Lambremont's Bates Numbers 0026979-80: Defendant Lambremont withdrew his objection to production of this document.

Lambremont's Bates Numbers 0026982 and 0026984: For the same reasons discussed above with respect to videotape discovery withheld by the defendant Stolzle, the defendant John Lambremont Sr. must produce this withheld video surveillance.

Lambremont's Bates Numbers 0088517-0088520: Defendant Lambremont agreed to provide a copy of this article which is Bates Stamped No. 0088516.

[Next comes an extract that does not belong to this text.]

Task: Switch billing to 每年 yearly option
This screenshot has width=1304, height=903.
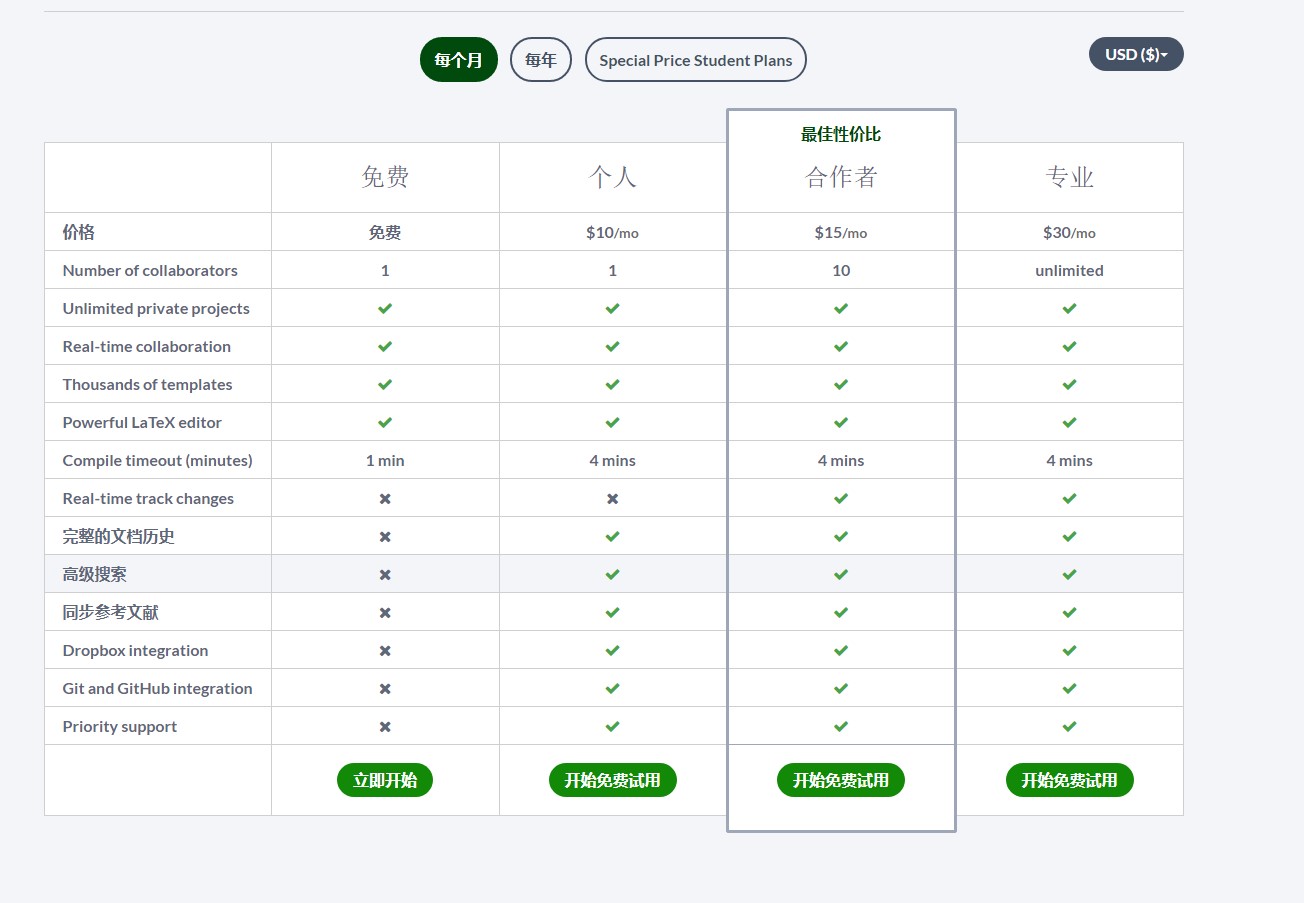Action: point(540,60)
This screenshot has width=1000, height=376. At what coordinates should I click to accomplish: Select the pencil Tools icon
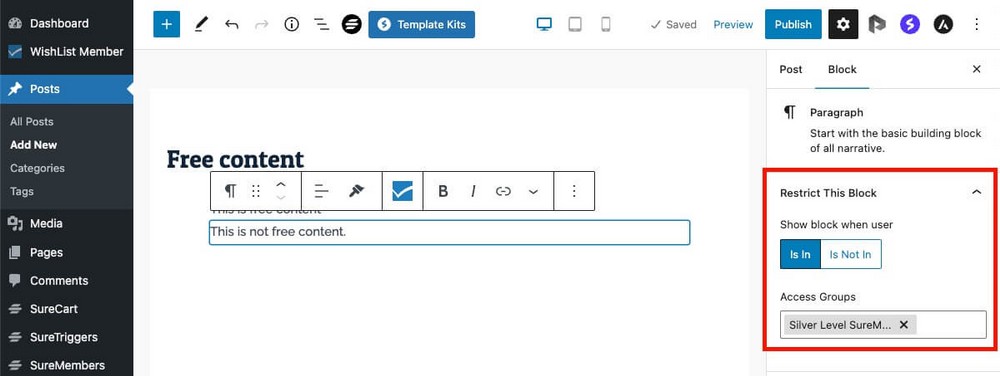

Lambremont's Bates Numbers 0027198-0027201: Defendant Lambremont notes that he will produce this article in camera ordered by the Court and that these are his notes. The Court orders the defendant to produce Bates Numbers 0027198-0027201 to the undersigned Magistrate Judge for in camera review, as was done in the case of all other contested documentation withheld by the defendants.

(3) Ken Stewart's Privilege Log

Stewart Number 159 on Stewart's previous privilege log ( i.e., a letter dated 10-26-95 enclosing an invoice representing all outstanding invoices, etc.), is not included in Stewart's 80 item submission tendered to the undersigned Magistrate Judge for in camera review.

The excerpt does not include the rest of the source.